Nous observons que les patients qui combinent orthèse et rééducation active obtiennent un résultat plus durable que ceux qui comptent uniquement sur le support passif.
Chaussage et douleur du bord externe : ce qui change vraiment la donne
Le choix de la chaussure influence la mécanique du pied, mais pas toujours dans le sens attendu. Une semelle épaisse et amortissante réduit le pic de contrainte verticale. En revanche, un drop élevé augmente la pronation du médio-pied, ce qui peut paradoxalement surcharger le bord latéral en phase propulsive.
Pour un patient en surpoids avec douleur latérale, nous privilégions une chaussure à drop modéré (entre six et huit millimètres), avec un contrefort rigide et un chaussant large. Le contrefort limite la bascule du calcanéus en valgus, tandis que le chaussant large évite la compression du cinquième métatarsien.

Les sandales ouvertes et les chaussures sans maintien arrière sont à proscrire pendant la phase symptomatique. L’absence de contrefort laisse le talon libre de basculer, ce qui reproduit exactement le mécanisme lésionnel.
Perte de poids et seuil de tolérance tissulaire : une relation non linéaire
Réduire le poids corporel diminue la charge sur le pied, mais la relation n’est pas proportionnelle. Les premiers kilogrammes perdus ont un effet mécanique notable, car ils réduisent le moment de force au niveau du médio-pied lors de l’appui unipodal. Au-delà, le gain biomécanique par kilogramme perdu s’atténue.
L’enjeu réel de la perte de poids est double. Sur le plan mécanique, chaque kilogramme perdu réduit la contrainte sur le bord latéral d’un facteur amplifié par la marche. Sur le plan métabolique, la diminution du tissu adipeux abaisse les marqueurs inflammatoires circulants, ce qui améliore la capacité de cicatrisation des tendons fibulaires.

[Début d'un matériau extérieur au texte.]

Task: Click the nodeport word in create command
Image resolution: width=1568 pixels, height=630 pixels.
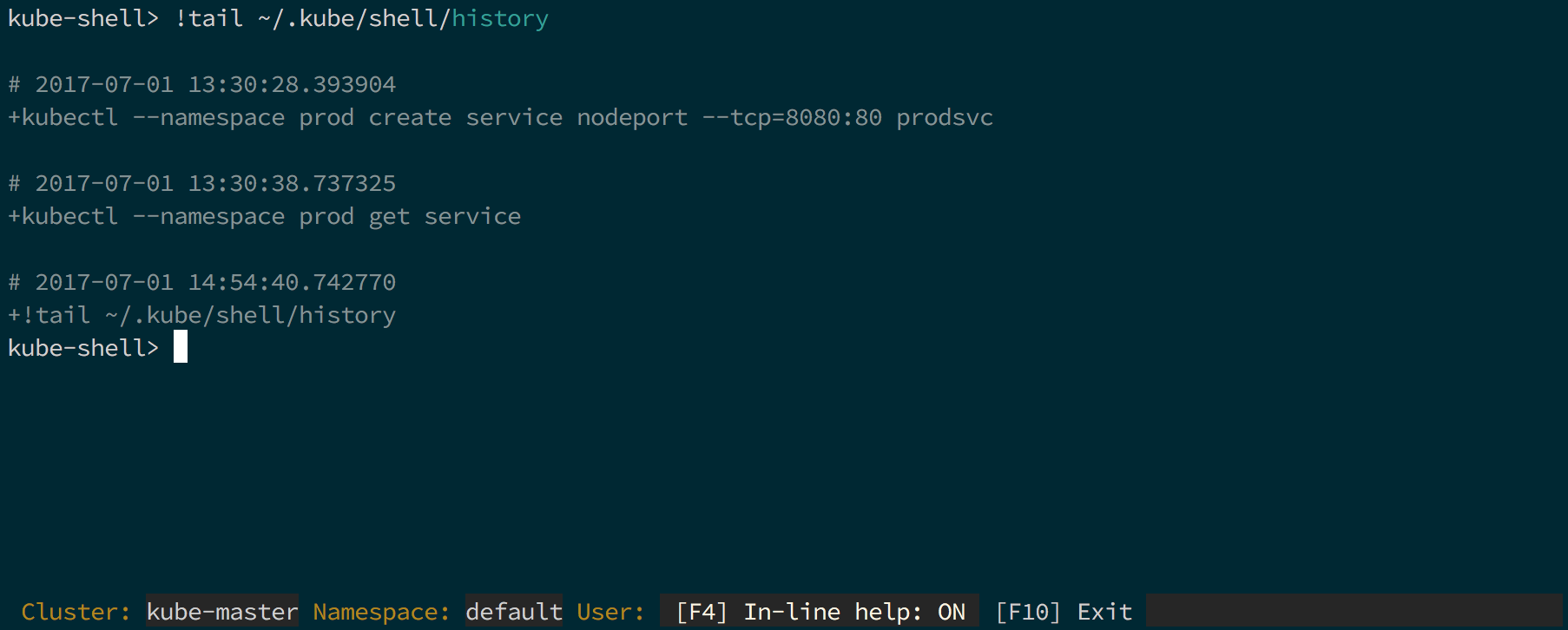Action: point(632,117)
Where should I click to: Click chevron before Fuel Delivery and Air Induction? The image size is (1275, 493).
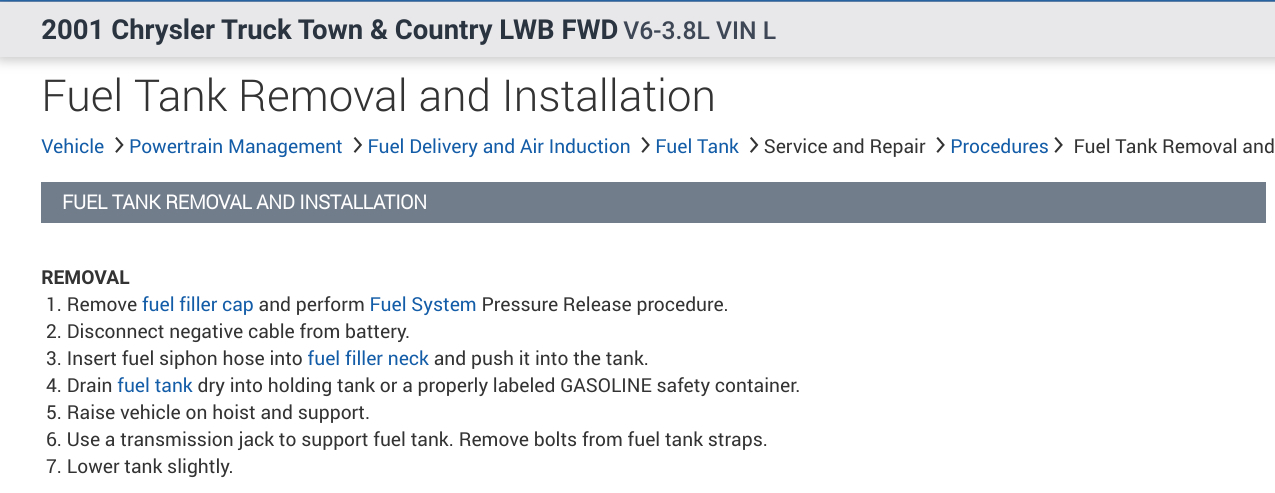[356, 146]
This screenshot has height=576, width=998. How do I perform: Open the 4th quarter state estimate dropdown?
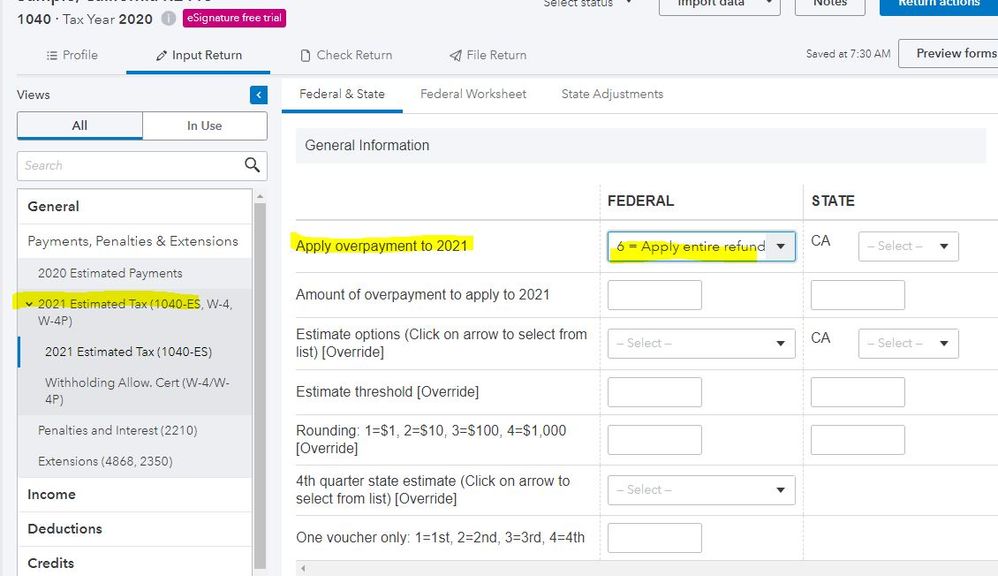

- Une perte de poids modérée, combinée à un renforcement ciblé, produit un effet supérieur à une perte de poids importante sans rééducation.
- Le maintien d’une activité physique adaptée (marche sur terrain plat, vélo, natation) préserve la tolérance tissulaire pendant la phase de perte de poids.
- Les régimes restrictifs sévères, en provoquant une fonte musculaire, peuvent aggraver le déséquilibre entre charge et capacité d’absorption.
La prise en charge d’une douleur latérale du pied chez un patient en surpoids repose sur trois leviers simultanés : rééducation active des stabilisateurs (fibulaires et moyen fessier), chaussage adapté avec orthèse fonctionnelle, et gestion progressive du poids corporel. Traiter un seul de ces axes expose à la récidive dès que la charge augmente, que ce soit par reprise de poids ou par changement d’activité.